Like her first, Grand Pursuit focuses on individual genius, has a rich narrative laden with wonderful contextual details and is determined to explain complex ideas and their real-world impact to educated generalists.

It focuses, however, on a far grander canvas because Nasar's ambitions have grown. This is thus no longer the story of one man or one set of ideas, but of dozens of men and ideas, and covers not years but centuries, as Nasar tells us how modern economic theory emerged and then evolved, from Adam Smith in the late 18th century to Amartya Sen today.

To justify such scale and scope requires a far bigger unifying thesis, and Nasar has one: that the individual geniuses she portrays here – almost all of them economists – collectively represent the deeper underlying genius of economics itself.

In other writers' hands, so bold a claim might fail at the start, but Nasar, a reporter by training who now teaches business and economic journalism, is adept at deploying anecdote, juxtaposition, telling detail and vivid characterization, knowing that telling her story to non-economists requires more than stories about economists. Thus, before we know it, Jane Austen, Charles Dickens and George Bernard Shaw are all trooping across the early pages of Nasar's self-cast three-act drama to reassure former humanities majors that this pageant is not meant just for social scientists.

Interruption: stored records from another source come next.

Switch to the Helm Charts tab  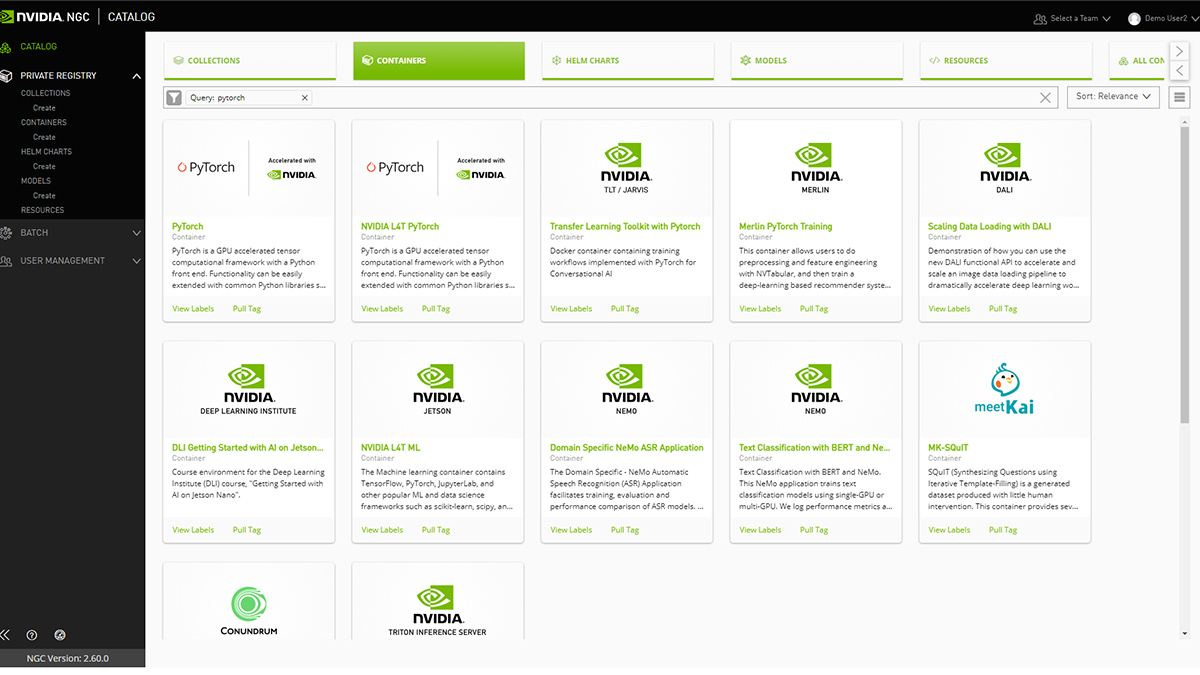point(627,60)
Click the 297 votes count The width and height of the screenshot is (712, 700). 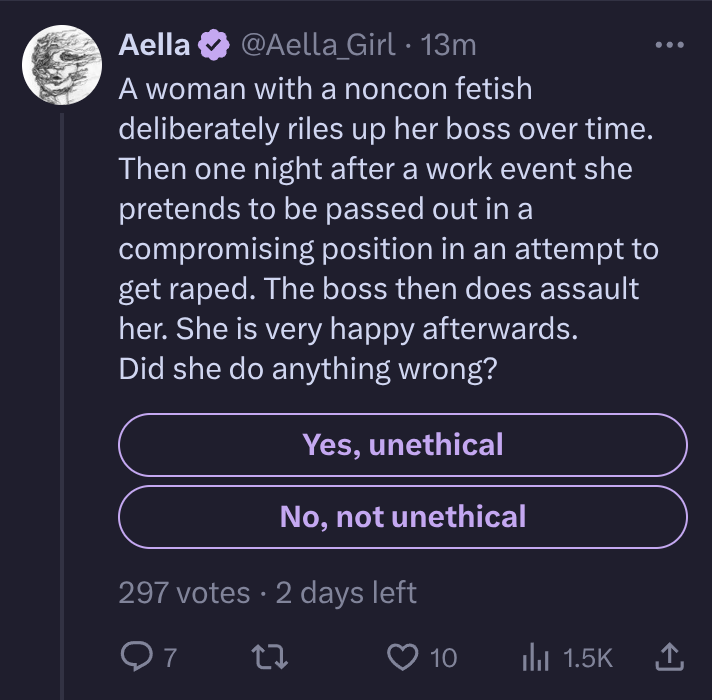184,593
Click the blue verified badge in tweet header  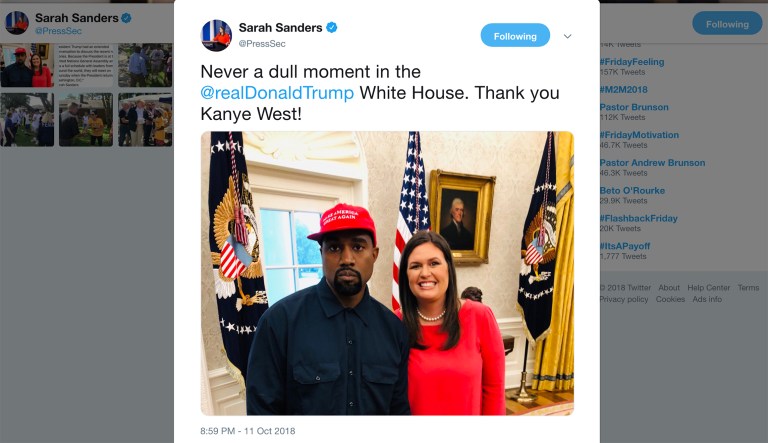pos(332,27)
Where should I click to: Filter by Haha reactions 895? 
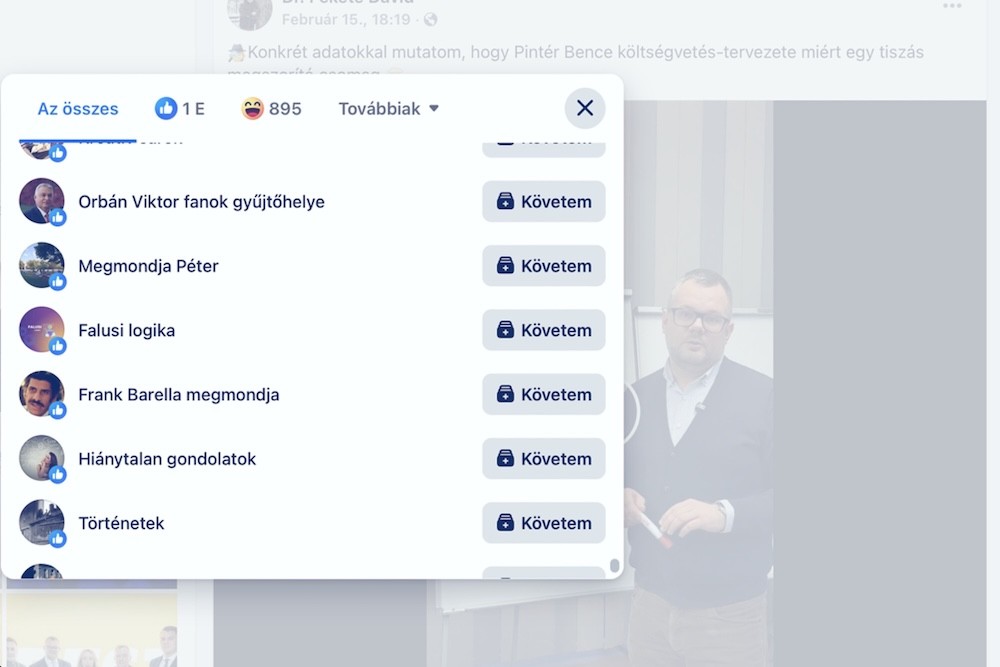pyautogui.click(x=272, y=109)
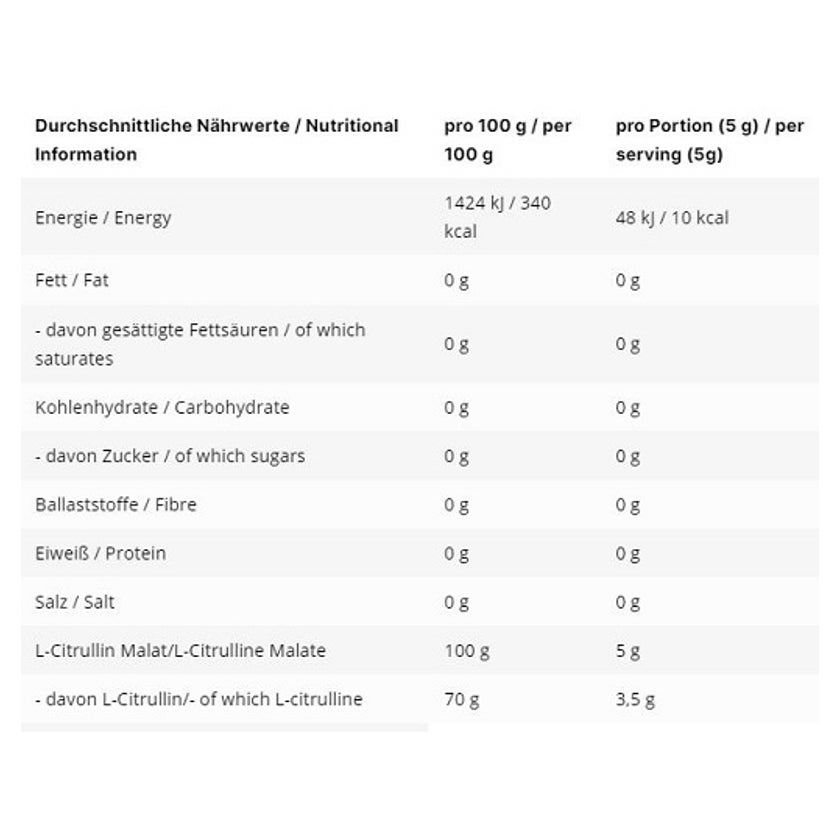Screen dimensions: 840x840
Task: Click the gesättigte Fettsäuren row label
Action: [x=200, y=344]
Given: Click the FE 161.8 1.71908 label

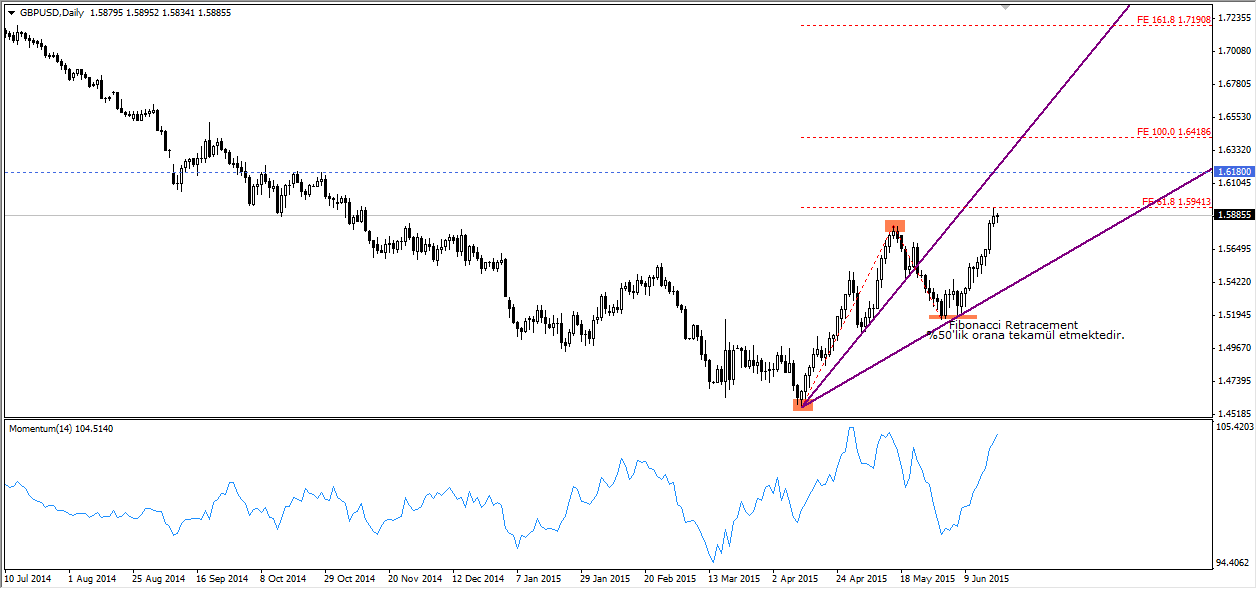Looking at the screenshot, I should pyautogui.click(x=1174, y=20).
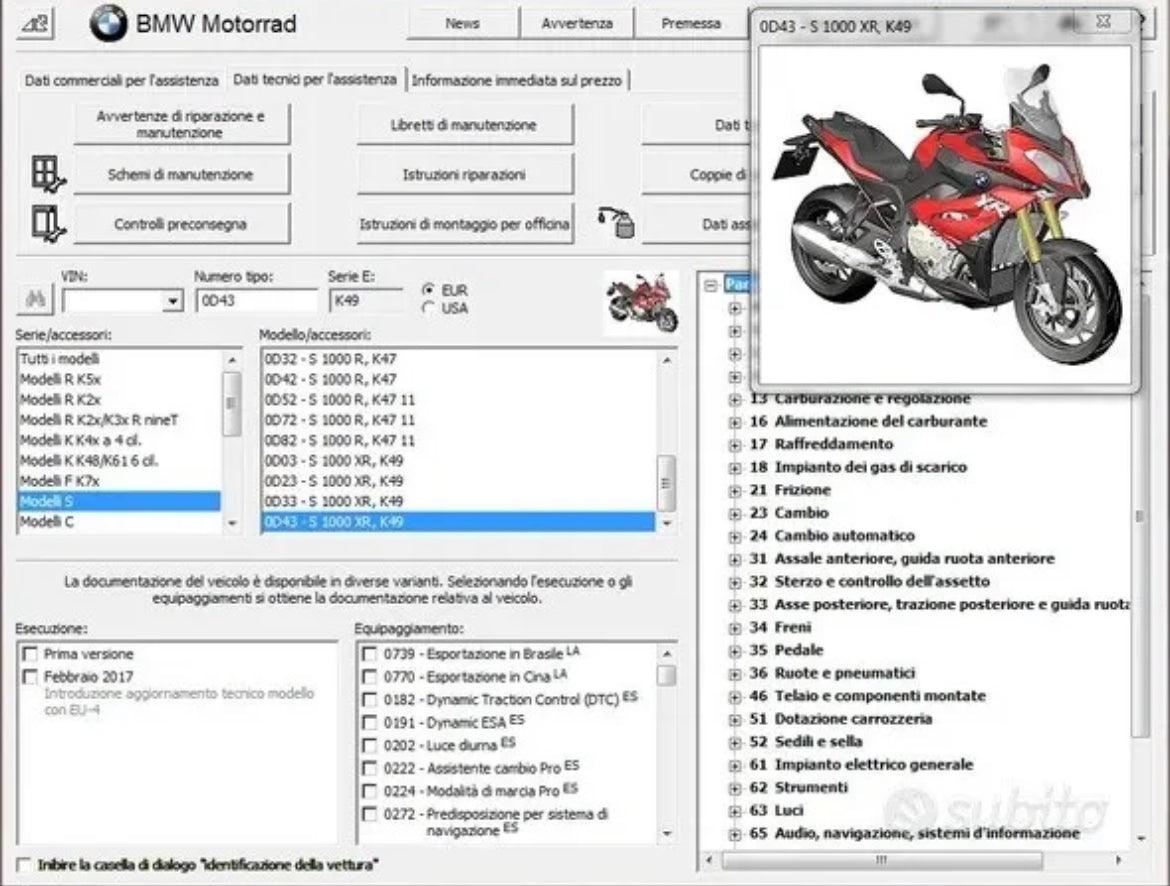Click the Libretti di manutenzione button

(465, 125)
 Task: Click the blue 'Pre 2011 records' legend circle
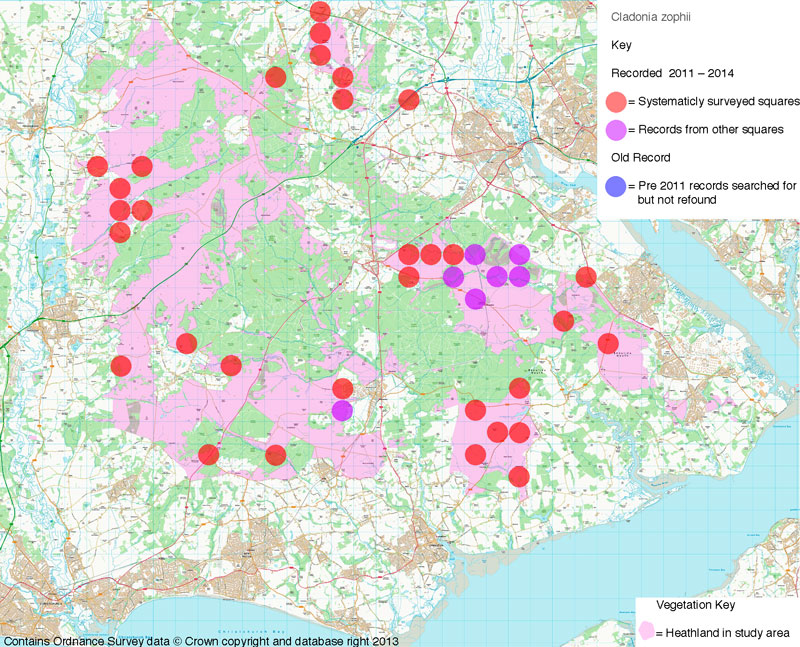tap(618, 186)
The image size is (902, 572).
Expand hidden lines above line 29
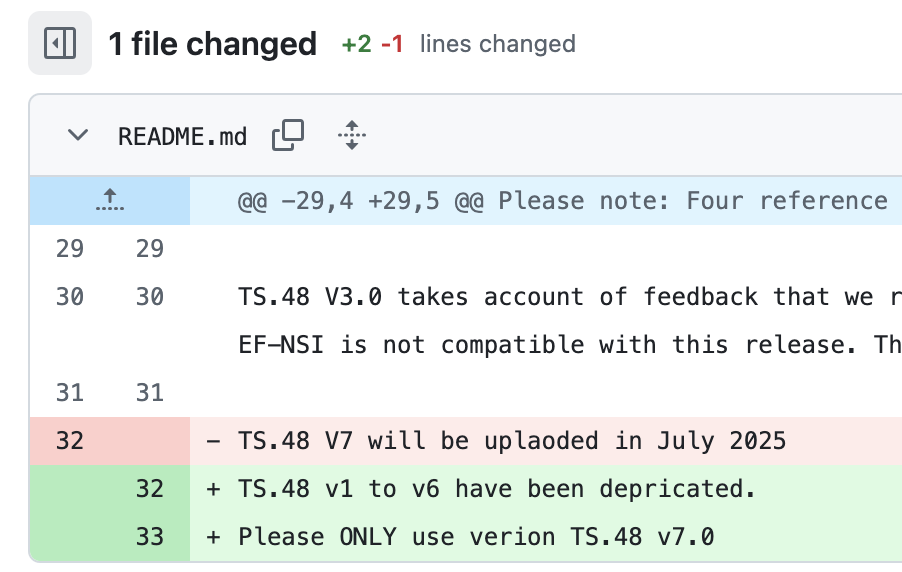tap(109, 200)
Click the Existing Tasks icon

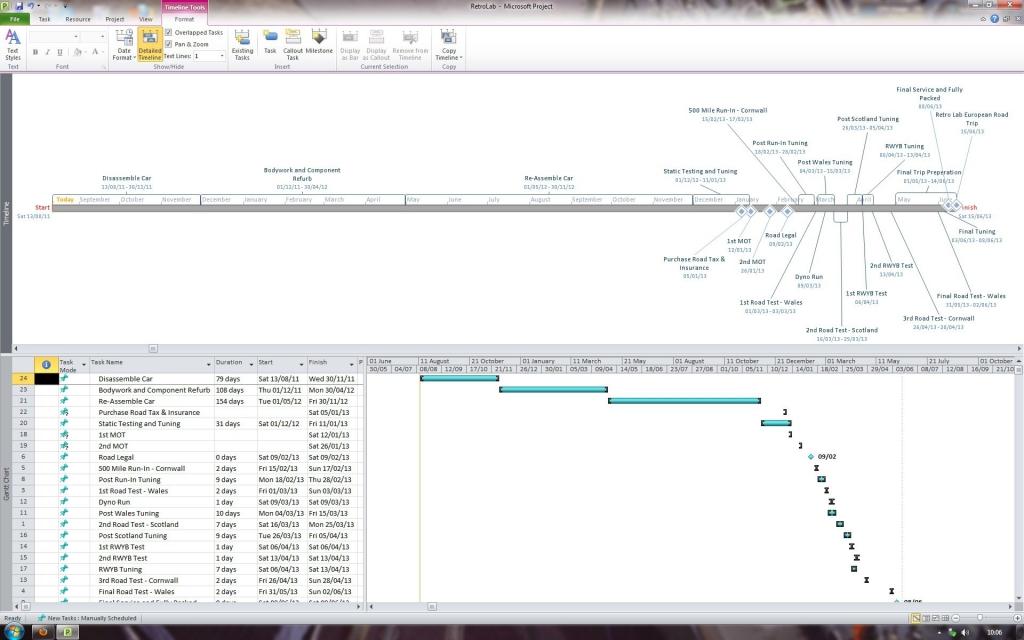pos(242,44)
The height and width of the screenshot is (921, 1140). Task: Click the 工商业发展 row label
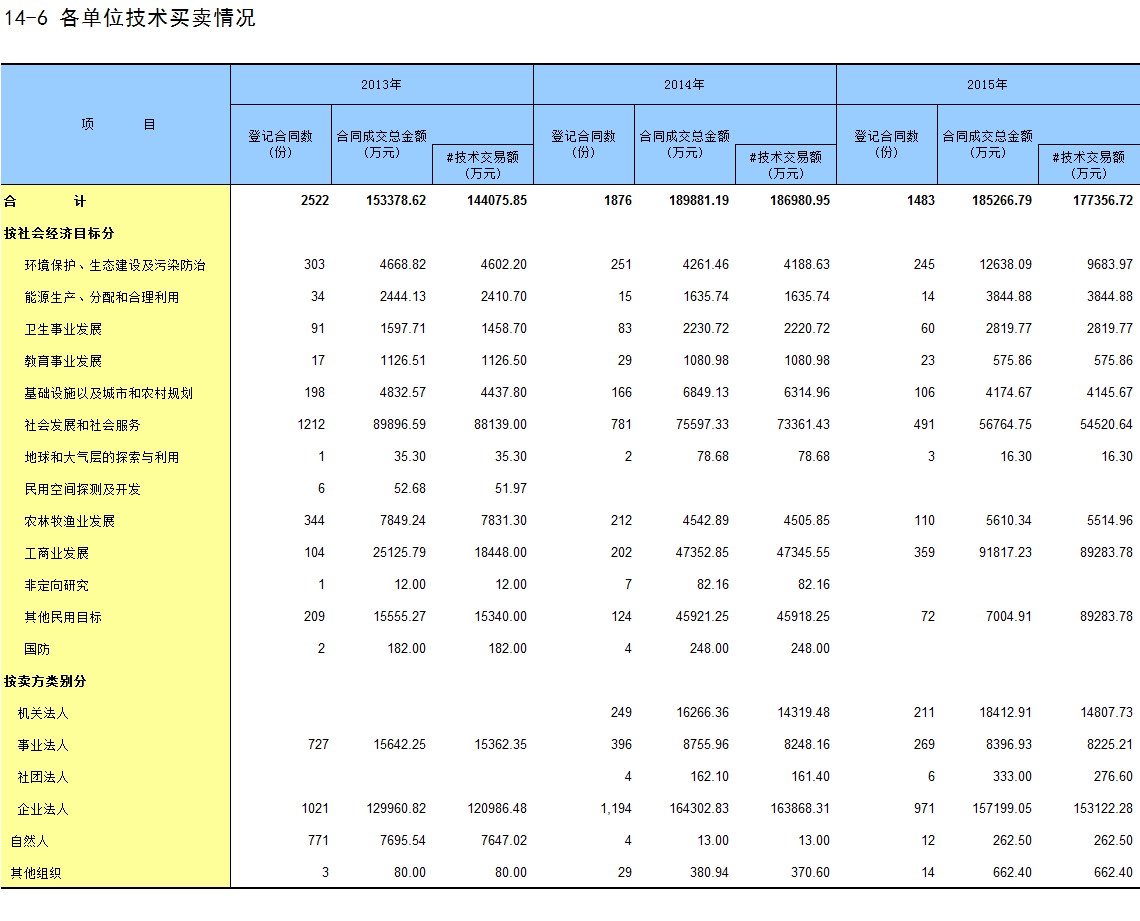click(57, 553)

Soon enough, though, she has us on more familiar terrain with appearances by Karl Marx and Friedrich Engels, Alfred Marshall, Sidney and Beatrice Webb, and John Maynard Keynes, as she uses Victorian and Edwardian London to explain the rise of modern economics. It's a period she portentously calls Act I: Hope. Here, she means us to see, suddenly human history awakens from its long history of ignoble poverty and ignorance into an entirely new era in which possibilities of all sorts suddenly seem boundless – thanks, she insists, in large measure to the discovery/invention of economics.

Act II: Fear then charts the roller-coaster years from the First World War to the Second World War, when the world made over by 19th-century economic genius suddenly seemed poised to fall apart, but then was stunningly remade. Grand Pursuit traces debates among Austrian (Schumpeter and Hayek), English (Keynes and Robinson) and American (Fisher and Friedman) economists on what exactly a post-laissez-faire economic world might be.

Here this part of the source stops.